Like me with my actual moulding artwork , He avoids having direct contact with the mould, removing the cover over the models only to photograph them. He has also related Food Decay to the Decay of the world in a way like I have. This is highly related to me using mould to show pollution and climate change in my factory piece. I have mentioned in my reflective journal a few times about how mould and decay can relate to the end of the world or its breakdown, I appear to have found an artist that feels the same way. He states “We are used to imagining our cities as permanent and definitive, but it’s amazing how little time it takes for nature to reclaim its spaces.”

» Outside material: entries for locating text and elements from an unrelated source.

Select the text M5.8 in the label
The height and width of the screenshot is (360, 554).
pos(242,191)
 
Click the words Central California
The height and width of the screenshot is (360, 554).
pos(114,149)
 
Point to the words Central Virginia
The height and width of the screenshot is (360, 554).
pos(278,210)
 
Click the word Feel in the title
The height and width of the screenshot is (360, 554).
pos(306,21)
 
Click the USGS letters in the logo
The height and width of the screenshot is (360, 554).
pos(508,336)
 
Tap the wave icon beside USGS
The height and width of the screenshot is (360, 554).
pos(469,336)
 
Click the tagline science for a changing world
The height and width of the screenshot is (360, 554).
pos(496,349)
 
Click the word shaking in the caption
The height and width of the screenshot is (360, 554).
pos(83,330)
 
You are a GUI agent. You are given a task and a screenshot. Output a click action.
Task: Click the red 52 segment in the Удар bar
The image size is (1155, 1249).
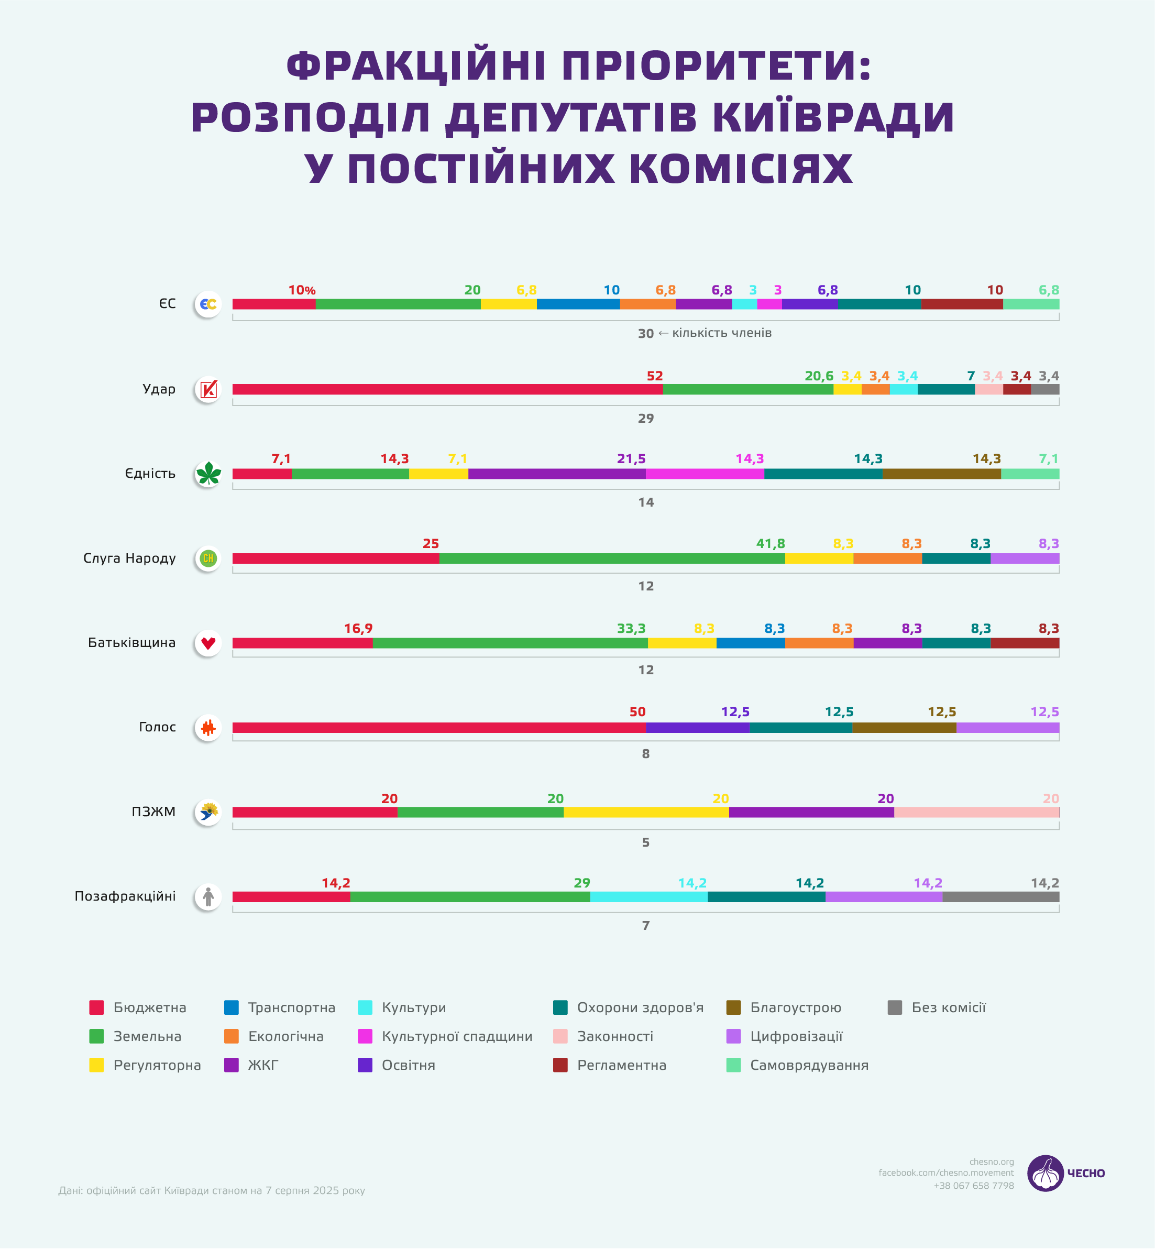[447, 389]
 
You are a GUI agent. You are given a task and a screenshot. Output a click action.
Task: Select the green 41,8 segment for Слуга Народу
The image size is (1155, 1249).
[612, 558]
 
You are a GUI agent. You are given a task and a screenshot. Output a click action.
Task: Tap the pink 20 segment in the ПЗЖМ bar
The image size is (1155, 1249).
[976, 812]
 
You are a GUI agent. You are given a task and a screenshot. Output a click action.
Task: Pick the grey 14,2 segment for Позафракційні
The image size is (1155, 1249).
[1000, 897]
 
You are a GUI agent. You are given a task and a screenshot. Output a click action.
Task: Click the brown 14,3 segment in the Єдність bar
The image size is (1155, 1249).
[941, 474]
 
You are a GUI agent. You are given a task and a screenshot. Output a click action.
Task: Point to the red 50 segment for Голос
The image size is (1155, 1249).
[439, 728]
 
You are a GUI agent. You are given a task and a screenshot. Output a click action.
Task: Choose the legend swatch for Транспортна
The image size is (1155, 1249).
[231, 1007]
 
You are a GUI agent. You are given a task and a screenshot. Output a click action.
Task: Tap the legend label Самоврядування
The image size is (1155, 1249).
[809, 1065]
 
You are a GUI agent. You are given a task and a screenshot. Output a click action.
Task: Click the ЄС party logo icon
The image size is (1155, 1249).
[208, 304]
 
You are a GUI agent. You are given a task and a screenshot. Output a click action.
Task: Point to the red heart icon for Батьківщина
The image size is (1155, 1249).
[208, 643]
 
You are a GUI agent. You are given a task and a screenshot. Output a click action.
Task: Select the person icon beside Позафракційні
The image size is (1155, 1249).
[208, 897]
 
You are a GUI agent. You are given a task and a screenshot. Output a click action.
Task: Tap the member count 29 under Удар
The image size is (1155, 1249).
[646, 418]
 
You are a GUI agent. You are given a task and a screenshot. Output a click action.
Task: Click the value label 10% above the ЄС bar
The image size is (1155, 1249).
[302, 291]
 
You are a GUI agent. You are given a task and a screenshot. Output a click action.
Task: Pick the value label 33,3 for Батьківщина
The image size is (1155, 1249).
[631, 629]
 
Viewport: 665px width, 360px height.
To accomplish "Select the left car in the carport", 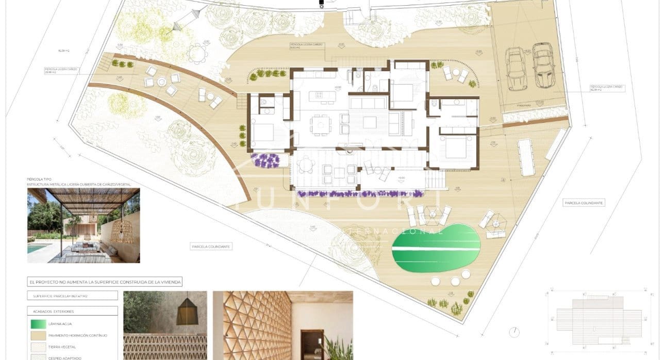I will tap(516, 68).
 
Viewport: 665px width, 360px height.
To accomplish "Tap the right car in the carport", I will tap(542, 65).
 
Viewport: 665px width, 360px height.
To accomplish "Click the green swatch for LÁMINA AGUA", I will tap(38, 323).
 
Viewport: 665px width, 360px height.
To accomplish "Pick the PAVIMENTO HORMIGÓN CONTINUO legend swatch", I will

These works are AMAZING, they are definitely my favourite works out of all the other artists I’ve come across that use mould to create art. The photographs are beautiful as well as the pieces themselves. His work encourages me experiment with getting a more professional photo of my perspex boxes and other moulding objects as I don’t feel these would look as successful without the high level of photography and dark background. There is something very eery about these pieces, but I absolutely love them. Daniele Del Nero’s work is without a doubt a success. He wanted to “reproduce in small-scale the particular sensation of being in a lonely, abandoned place” and I feel he has without a doubt achieved this. He is a massive inspiration to me right now and his work definitely makes me want to experiment with creating 3D works and to use mould to create a certain feeling or atmosphere.
After undertaking the body casting workshop, I was highly inspired to use alginate and plaster to cast a decaying food. The apple was the obvious choice because of its hard and dry outer layer as it would hold its shape and be easier to get out of the mould.
Shown above are the plaster casts of the apples and the actual decaying food itself. The apples were really hard and wrinkled rather than decaying and going soft because I used the fruit I used to print with weeks ago and I believe the ink must have clogged up the pores which made the apples perfect to cast. It was completely accidental that I was able to cast them at all really. As with the body casting I did, the alginate has picked up even the tiniest details making an incredibly realistic cast.
You can see in the images above just how much detail you can pick up when replicating an object using this method. These are just experiments and the result of me playing with a new material but if i wanted to take this further, I would make many more casts and dip them in yoghurt. I found out that plaster goes mouldy if you cover it in yogurt and leave it out in the open so that could be a very interesting idea to work with.